Northwest Head Lighthouse

Ramea, Newfoundland (Map)

Spring 2016


Seeing as my main Newfoundland travelling partner - who is quickly closing in on my list of towns visited - hadn't been to Ramea, we dedicated an early summer's weekend to it. Heading down to Burgeo and camping at Sandbanks Provincial Park, we would get up the next morning and take the boat over to the Ramea islands for a few hours.

While setting up the tent, I turned my head to notice a nearby Cedar Waxwing hopping about in some grasses. After creeping up on it, the bird kindly flew right into the tree beside our site, where it was easier to photograph.

The Sandbanks tradition of walking the beach to the stair set was kept alive. It's here that the view overlooks many of the islands outside Burgeo, as well as the setting sun over the grassy meadow that stretches west. It's not a bad place to spend the last light of the day.

Prior to this trip, I had taken the 75 minute ferry to Ramea on a rainy & dreary day in 2010; as well as a rainy & dreary day in 2013. In recent years, I continued to hear accounts of people visiting the isles on sunny days, where the lightkeeper was outside and even let them inside the lighthouse.

For someone whose seen a few lighthouses on the island, people are generally amused when they can see a lighthouse I haven't (highly unlikely) or see the interior of one I haven't (more likely).
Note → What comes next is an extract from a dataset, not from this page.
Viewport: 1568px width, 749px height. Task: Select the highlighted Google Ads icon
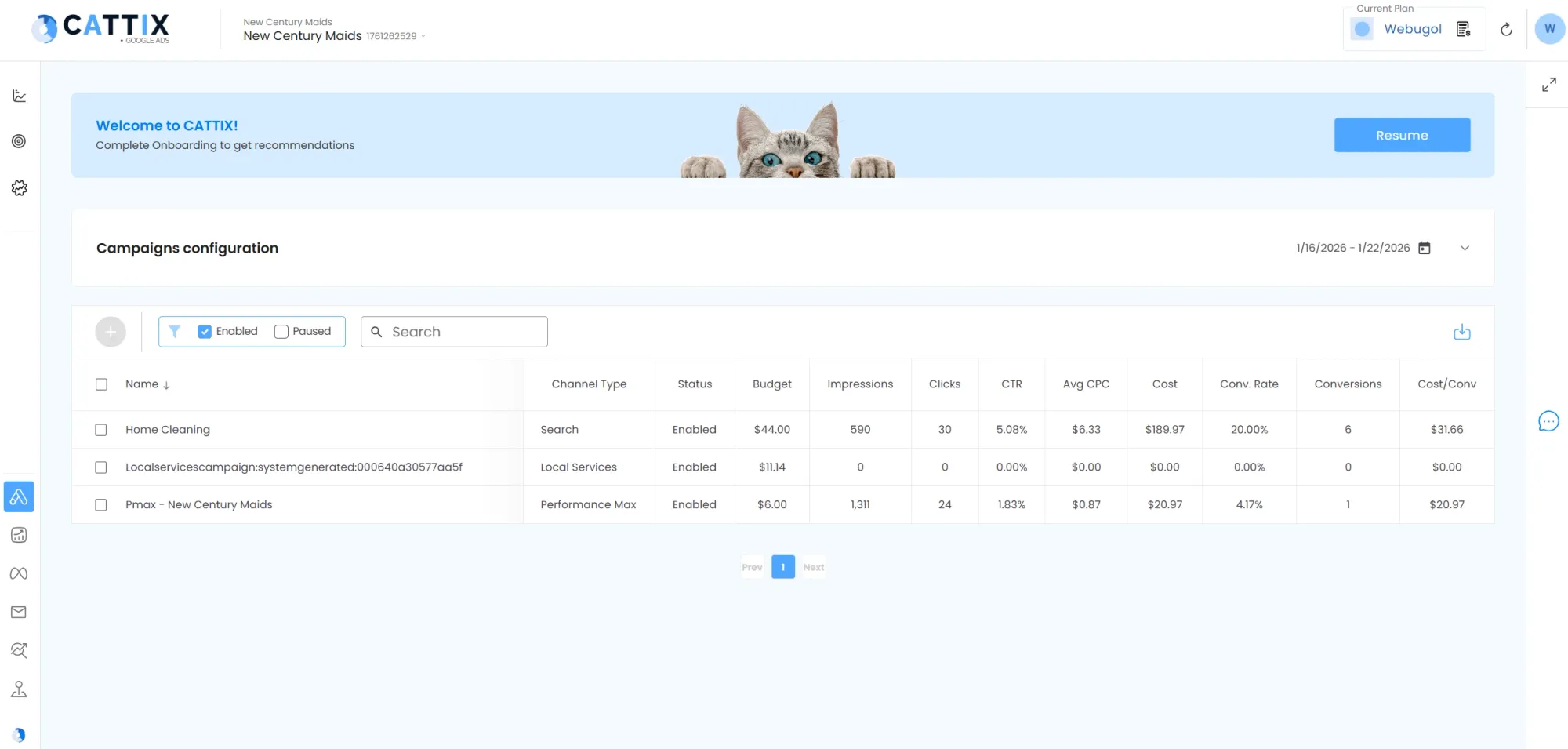click(x=19, y=496)
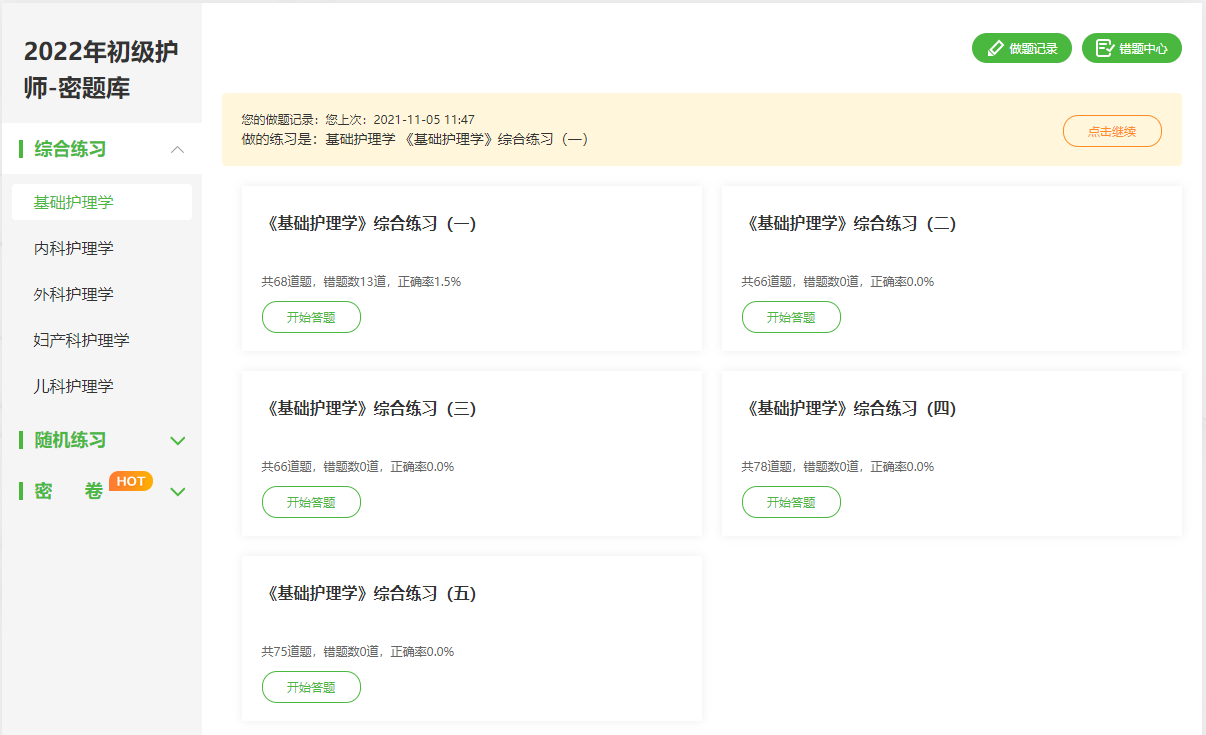Click the HOT badge beside 密卷
The image size is (1206, 735).
click(131, 481)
The 1902 Northwest Head Lighthouse was looking a bit better on this sunny day. Although I like my picture of it from 2010, I can't help but think about how Donnie believes all lighthouses should be visited in inclement weather.

As luck would have it, the lightkeeper was standing outside. For the two or three people who were shocked that I visited and missed the lightkeeper, suddenly I was going to make amends.

The lightkeeper wasn't some grizzled old-timer, but rather a friendly fellow in his 30s. He had the Windex out to eventually clean these windows, seemingly working at a pace that was a little more sleepy than your average CEO (although the lighthouse shined in every other aspect).

A gorgeous view out towards Ramea Colombier Island, as well as the Northward Rocks and Turr Islets.

I also stopped by the Cluett House, sad to see that it could use a coat of paint and some porch repairs.

This house was featured in one of my favourite Newfoundland books, This is Our Place, this is Our Home by Joan Edward; as she met the old couple who lived here at the time & found out that the house was built in 1840 (it's the oldest house in Ramea).

For a tie-in to the lighthouse, the old couple bought their house off Charles Chaffe, who was 80 at the time & the lightkeeper at Northwest Head.

The last time I was in Ramea I enjoyed their quaint Scotiabank, which was smaller than most garages and had a storm door with a rusty latch. This time I was infatuated with a different financial institution, after arriving at the ferry & realizing it was cash only.

So where was the ATM? Well it was in the ATM shed of course!

(I also loved that someone put a chair in here for some reason.)

And so, in no time at all, the 2 hours passed and it was time to leave Ramea. I initially thought about camping here, but they have a tough matchup in comparison to the stunning campground in Burgeo.

Regardless, Ramea is always a nice trip and I'm reminded each time of how much I like the little community. In addition, it's not like you can go to the Penguin Islands, Sagona or Brunette Island anymore, so there's something special about departing this rugged coast towards the last inhabited island off the southern shore of Newfoundland.